__TEXT FOR ANALYSIS__
Controlling Vice: Regulating Brothel Prostitution in St. Paul, 1865–1883
- Author: Joel Best
- Publication date: 1998

= Controlling Vice: Regulating Brothel Prostitution in St. Paul, 1865–1883 =

1998 book by Joel Best

Controlling Vice: Regulating Brothel Prostitution in St. Paul, 1865–1883 is a book by Minnesotan author Joel Best, published in 1998. It is the fourth book in the History of Crime and Criminal Justice Series, and documents the strategies that the Minnesota police officers enforced in attempts to regulate prostitution in the late nineteenth century.

==Summary==

In the late 1800s, prostitution became a profession seen as an immoral act in the public eye to the point where the government felt the need to intervene to eradicate the issue. Joel Best explores the dispute over prostitution from the elements in which initiated the state's control to the action in which they took to regulate the problem. He first explores the two main motives that sparked a war over prostitution. The physicians who emphasized the threat to public health and the clergymen who deemed prostitution as an immoral and sinful act created these motives. The danger of contracting syphilis attracted the involvement of vice, as it was a sexually transmitted disease in which there was no known cure. Women were inspected for infection and if an infection was present, these women were immediately removed from the market. This was Minnesota's first line of defense in the prevention of spreading venereal diseases. Best then digs into the negative psychological connotation that society attached to the act of illicit sex. It was known as “the social evil” that would taint respectable citizens. In order to maintain order, police used their legal powers to seize and place potential disorderly subjects at fault in most deviant situations. The police felt that if they were able to control the brothels, that to some extent they would possess control over uncontrollable matters such as drunkenness.

Like the rest of the nation, prostitution was becoming an overpowering issue in Minnesota as well. In 1880, the capital of Minnesota, St. Paul, had seven brothels and 242 saloons, all of which were centered on the presence of prostitution. Order was becoming difficult to maintain, so the Minnesota police force took action in controlling the matter. As the numbers of officials were dwindling annually, making the act of maintaining peace a difficult one. Not only was the number of available patrols limited, but also police forces lacked the amenities needed to apprehend and lock up subjects. Squad cars and suitable jails were in short supply and the process of imprisoning delinquents was a hopeless duty. It was the St. Paul police's power to arrest those involved in prostitution that helped establish a policy of regulation. Arrests were becoming regular in the urban center of Minnesota as police officers were arresting around 14 madams each year. Police also allowed for the toleration of several regulated brothels, but they must be seen to by officials of the law with the ability to arrest by means to maintain order. But, many brothels avoided this regulation by masking themselves as “cigar stores” or “sewing girls” to keep the business of prostitution under the radar. Towards 1883, Minnesota was able to attain a grasp on prostitution as it was controlled through police regulation, which functioned to minimize disorder.

__QUESTIONS TO ANSWER__
[A] In the book description, how many brothels and saloons did St. Paul have in 1880?
[B] From the book description, extract everything from "1998 book by" down to "late nineteenth century.", copying it word for word.

__DATA EXTRACT__

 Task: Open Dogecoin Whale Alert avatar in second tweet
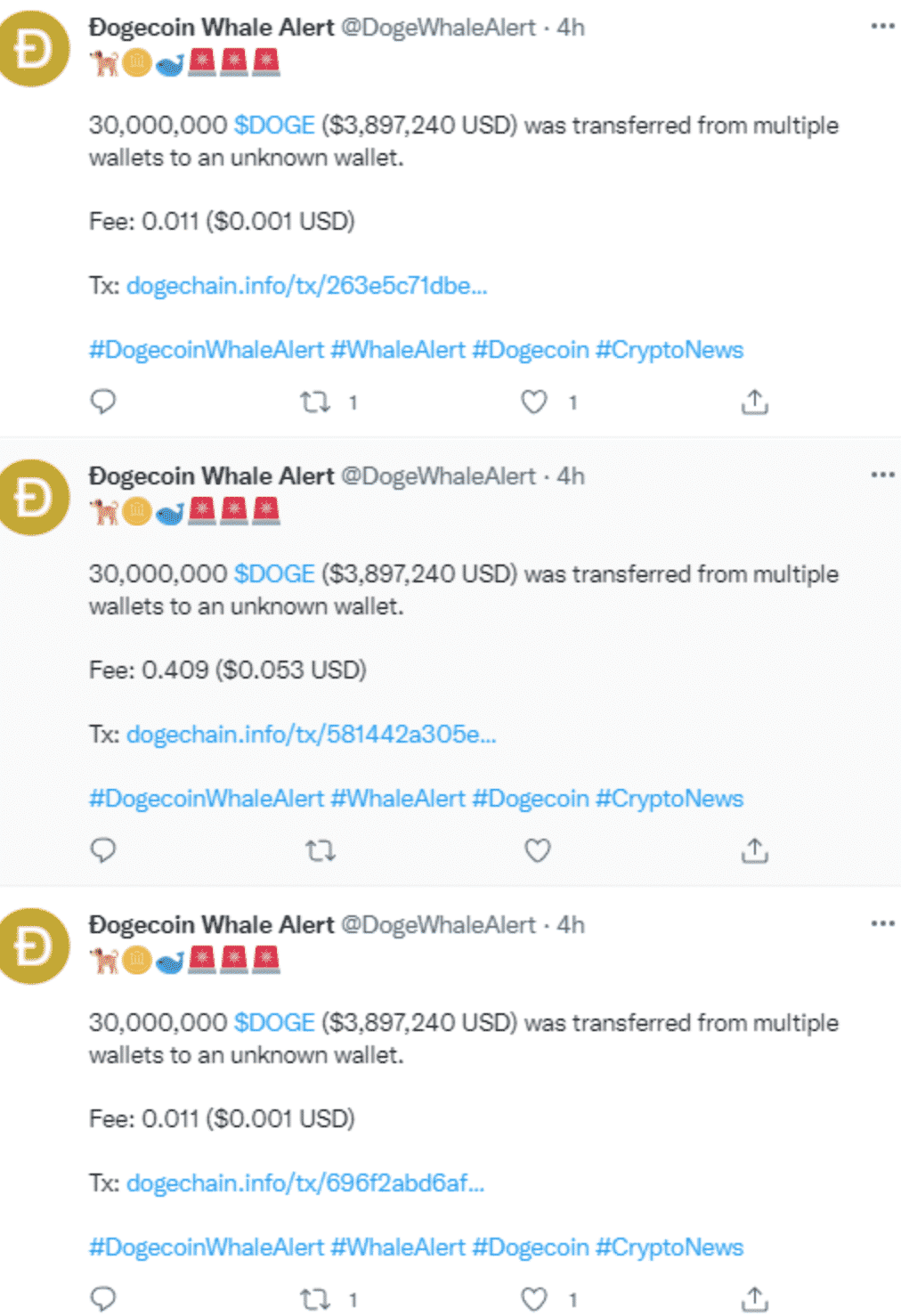coord(32,497)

__EXERCISE ANSWERS__
[A] Seven brothels and 242 saloons.

[B]
1998 book by Joel Best

Controlling Vice: Regulating Brothel Prostitution in St. Paul, 1865–1883 is a book by Minnesotan author Joel Best, published in 1998. It is the fourth book in the History of Crime and Criminal Justice Series, and documents the strategies that the Minnesota police officers enforced in attempts to regulate prostitution in the late nineteenth century.